Hans Zimmer chronology
| Dune: Part Two (2024) | Kung Fu Panda 4 (2024) | Mufasa: The Lion King (2024) |

Steve Mazzaro chronology
| The Calling (2022) | Kung Fu Panda 4 (2024) |  |

= Kung Fu Panda 4 (soundtrack) =

2024 soundtrack album

Kung Fu Panda 4 (Original Motion Picture Soundtrack) is the soundtrack to the 2024 DreamWorks Animation film Kung Fu Panda 4. The fourth instalment in the Kung Fu Panda franchise and the sequel to Kung Fu Panda 3 (2016), it features musical score composed jointly by Hans Zimmer and Steve Mazzaro and the soundtrack released day-and-date with the film on March 8, 2024 through Back Lot Music label.

== Development ==
Hans Zimmer returned to score music for Kung Fu Panda 4 after doing the same for the predecessors; his protégé Steve Mazzaro also served as a co-composer of the film; the duo had previously worked together in The Amazing Spider-Man 2 (2014), The Boss Baby (2017), The SpongeBob Movie: Sponge on the Run (2020), The Boss Baby: Family Business and Army of Thieves (2021). Like the predecessors, Zimmer and Mazzaro used Chinese instruments for the score to provide authenticity as well as blending it with pop songs. Zimmer employed an 80-piece orchestra for recording the film score. The rock duo Tenacious D covered the 1998 single "...Baby One More Time" by Britney Spears for the film.
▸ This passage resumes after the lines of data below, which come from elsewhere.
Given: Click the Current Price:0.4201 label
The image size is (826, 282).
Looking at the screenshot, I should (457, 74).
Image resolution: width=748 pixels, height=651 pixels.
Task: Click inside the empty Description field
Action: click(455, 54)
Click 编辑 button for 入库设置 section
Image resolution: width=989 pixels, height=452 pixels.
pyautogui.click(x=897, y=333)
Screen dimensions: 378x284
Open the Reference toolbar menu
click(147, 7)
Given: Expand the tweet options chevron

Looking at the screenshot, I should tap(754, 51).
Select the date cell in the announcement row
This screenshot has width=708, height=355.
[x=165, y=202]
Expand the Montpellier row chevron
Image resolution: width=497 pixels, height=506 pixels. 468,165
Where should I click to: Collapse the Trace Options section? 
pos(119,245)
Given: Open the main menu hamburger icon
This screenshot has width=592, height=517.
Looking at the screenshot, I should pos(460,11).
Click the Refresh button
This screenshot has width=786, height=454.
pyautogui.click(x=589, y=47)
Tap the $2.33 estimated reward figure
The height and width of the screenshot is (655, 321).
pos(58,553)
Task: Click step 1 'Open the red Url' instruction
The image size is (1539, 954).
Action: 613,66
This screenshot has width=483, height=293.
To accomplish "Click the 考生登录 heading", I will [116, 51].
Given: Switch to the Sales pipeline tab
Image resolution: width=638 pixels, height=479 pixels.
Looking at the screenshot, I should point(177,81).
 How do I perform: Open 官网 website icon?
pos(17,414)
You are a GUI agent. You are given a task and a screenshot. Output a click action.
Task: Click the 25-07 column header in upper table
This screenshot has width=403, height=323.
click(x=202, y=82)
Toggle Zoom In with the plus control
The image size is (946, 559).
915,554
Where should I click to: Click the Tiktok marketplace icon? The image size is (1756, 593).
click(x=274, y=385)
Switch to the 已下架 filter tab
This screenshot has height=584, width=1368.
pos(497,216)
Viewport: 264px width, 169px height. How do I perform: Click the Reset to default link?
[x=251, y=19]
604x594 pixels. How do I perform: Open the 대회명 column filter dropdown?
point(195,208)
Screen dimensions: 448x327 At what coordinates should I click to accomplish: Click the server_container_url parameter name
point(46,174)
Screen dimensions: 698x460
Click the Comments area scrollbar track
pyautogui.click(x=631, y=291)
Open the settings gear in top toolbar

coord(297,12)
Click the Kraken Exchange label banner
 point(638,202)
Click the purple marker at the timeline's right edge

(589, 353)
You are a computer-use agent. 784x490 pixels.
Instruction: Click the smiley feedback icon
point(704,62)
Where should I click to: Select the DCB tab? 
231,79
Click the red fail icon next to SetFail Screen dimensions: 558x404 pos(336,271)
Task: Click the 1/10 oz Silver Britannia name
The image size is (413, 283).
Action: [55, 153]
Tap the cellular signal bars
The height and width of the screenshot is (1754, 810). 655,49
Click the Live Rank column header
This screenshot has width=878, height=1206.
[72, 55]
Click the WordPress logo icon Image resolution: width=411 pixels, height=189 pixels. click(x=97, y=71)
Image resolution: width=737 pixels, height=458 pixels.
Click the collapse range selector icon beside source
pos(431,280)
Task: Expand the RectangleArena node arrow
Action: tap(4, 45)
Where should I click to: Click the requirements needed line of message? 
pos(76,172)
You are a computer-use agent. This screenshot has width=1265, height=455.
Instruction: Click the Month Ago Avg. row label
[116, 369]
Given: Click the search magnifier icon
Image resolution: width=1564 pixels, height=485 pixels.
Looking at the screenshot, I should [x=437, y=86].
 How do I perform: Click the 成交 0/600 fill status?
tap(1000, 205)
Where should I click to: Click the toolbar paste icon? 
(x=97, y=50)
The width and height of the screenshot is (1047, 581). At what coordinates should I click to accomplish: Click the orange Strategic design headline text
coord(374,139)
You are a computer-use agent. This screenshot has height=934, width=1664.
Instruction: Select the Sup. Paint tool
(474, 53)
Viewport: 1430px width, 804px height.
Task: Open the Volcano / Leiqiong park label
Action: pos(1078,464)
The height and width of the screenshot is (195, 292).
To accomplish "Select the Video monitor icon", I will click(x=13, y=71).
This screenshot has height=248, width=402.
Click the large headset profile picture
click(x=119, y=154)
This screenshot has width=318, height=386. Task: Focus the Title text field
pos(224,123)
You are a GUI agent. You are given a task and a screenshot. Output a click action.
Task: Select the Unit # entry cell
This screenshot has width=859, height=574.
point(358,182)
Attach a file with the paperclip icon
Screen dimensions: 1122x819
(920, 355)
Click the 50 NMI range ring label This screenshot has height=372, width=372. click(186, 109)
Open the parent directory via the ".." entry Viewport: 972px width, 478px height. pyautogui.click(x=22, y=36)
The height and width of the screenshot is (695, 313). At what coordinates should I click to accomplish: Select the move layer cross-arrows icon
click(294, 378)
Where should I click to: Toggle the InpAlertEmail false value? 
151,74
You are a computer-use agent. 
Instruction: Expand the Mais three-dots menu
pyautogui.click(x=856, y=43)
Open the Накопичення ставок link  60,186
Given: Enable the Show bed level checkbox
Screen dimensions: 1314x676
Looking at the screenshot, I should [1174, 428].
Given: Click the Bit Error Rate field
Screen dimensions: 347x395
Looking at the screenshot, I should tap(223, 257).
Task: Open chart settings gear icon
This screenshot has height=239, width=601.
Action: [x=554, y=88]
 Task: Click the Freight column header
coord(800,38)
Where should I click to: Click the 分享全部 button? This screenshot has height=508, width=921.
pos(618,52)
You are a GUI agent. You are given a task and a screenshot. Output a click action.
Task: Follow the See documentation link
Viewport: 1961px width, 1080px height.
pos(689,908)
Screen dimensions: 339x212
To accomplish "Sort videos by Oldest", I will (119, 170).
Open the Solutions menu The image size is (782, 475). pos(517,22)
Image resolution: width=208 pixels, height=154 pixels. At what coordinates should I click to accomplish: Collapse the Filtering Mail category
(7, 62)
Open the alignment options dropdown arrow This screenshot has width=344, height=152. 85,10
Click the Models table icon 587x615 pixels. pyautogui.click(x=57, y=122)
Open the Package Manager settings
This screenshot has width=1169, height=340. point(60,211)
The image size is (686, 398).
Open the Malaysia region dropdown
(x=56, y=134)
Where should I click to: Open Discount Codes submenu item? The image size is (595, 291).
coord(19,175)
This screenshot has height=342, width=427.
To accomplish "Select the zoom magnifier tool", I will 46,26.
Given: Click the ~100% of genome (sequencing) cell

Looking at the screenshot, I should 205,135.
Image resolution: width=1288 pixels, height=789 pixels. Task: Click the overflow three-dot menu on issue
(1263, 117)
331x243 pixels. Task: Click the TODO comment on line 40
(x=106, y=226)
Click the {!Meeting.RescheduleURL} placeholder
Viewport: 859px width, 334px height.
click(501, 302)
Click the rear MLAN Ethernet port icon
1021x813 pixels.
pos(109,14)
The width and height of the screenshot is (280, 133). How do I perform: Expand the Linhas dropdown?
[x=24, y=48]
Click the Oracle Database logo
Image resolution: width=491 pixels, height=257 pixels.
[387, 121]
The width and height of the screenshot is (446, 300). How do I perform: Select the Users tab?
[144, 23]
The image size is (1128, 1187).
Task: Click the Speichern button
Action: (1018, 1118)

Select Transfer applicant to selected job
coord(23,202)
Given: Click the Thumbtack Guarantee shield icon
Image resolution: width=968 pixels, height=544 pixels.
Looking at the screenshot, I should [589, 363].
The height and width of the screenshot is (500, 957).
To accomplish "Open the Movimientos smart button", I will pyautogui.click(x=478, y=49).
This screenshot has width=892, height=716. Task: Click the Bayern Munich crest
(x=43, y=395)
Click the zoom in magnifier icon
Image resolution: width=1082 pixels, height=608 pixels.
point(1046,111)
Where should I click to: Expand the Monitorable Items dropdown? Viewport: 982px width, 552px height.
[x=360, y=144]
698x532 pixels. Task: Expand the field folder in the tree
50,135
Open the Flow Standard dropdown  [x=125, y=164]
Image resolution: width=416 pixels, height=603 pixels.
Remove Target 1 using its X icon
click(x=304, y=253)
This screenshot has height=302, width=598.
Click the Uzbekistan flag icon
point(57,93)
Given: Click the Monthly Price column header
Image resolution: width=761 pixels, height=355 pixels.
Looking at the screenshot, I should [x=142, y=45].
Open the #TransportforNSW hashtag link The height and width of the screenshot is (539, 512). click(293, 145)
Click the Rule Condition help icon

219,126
According to Jack Black, who is part of Tenacious D and voiced the titular role of Po, he wanted the song in particular "because it's kind of in the vein of kung fu". The soundtrack was released under the Back Lot Music label on March 8, 2024.

== Track listing ==

| No. | Title | Writer(s) | Artist | Length |
|---|---|---|---|---|
| 1. | "Journey" | Zimmer; Mazzaro; John Powell; |  | 01:52 |
| 2. | "Opening Day" | Zimmer; Mazzaro; Powell; |  | 02:59 |
| 3. | "Tai Lung Has Returned" | Zimmer; Mazzaro; Powell; |  | 01:53 |
| 4. | "No Footprint Too Small" | Zimmer; Mazzaro; Powell; |  | 02:12 |
| 5. | "Juniper City" |  |  | 01:29 |
| 6. | "A Den of Thieves" |  |  | 00:53 |
| 7. | "The Happy Bunny Tavern" |  |  | 02:07 |
| 8. | "Tavern Fight" | Zimmer; Mazzaro; Powell; |  | 01:29 |
| 9. | "Looking for Po" | Zimmer; Mazzaro; Powell; |  | 02:09 |
| 10. | "She Could Be Anyone" |  |  | 02:45 |
| 11. | "Sharing Stories" | Zimmer; Mazzaro; Powell; |  | 01:49 |
| 12. | "Teach Me Your Kung Fu" | Zimmer; Mazzaro; Powell; |  | 02:58 |
| 13. | "A Different Path" |  |  | 03:12 |
| 14. | "Who Are You Rooting For" |  |  | 02:40 |
| 15. | "I Am The Dragon Warrior" |  |  | 02:24 |
| 16. | "You're Our Son" |  |  | 01:34 |
| 17. | "My Master Plan" |  |  | 01:12 |
| 18. | "Be the Pit" | Zimmer; Mazzaro; Powell; |  | 02:40 |
| 19. | "It's Pronounced Skadoosh" | Zimmer; Mazzaro; Powell; |  | 02:31 |
| 20. | "Inner Peace" |  |  | 02:23 |
| 21. | "Crazy Train" | Bob Daisley; Ozzy Osbourne; Randy Rhoads; |  | 02:05 |
| 22. | "...Baby One More Time" | Max Martin | Tenacious D | 03:13 |
| Total length: |  |  |  | 48:25 |

== Reception ==
Filmtracks reviewed "the music for Kung Fu Panda 4 is completely sufficient but largely forgettable, the franchise and its music contentedly on auto-pilot." Tim Grierson of Screen International wrote that Zimmer and Mazzaro's "fiery percussive score lends the proceedings a mythic grandeur". Alessandro M. M. Drake of The Harvard Crimson wrote "The soundtrack is another highlight, with Hans Zimmer continuing his epic musical legacy. Its best moments are a rendition of “Crazy Train” on traditional Chinese instruments, and a Tenacious D cover of Britney Spears’ “...Baby One More Time,” with Jack Black absolutely smashing the upbeat vocals." Pete Hammond of Deadline Hollywood described the score as "great", while Ethan Anderton of /Film called it as "stellar".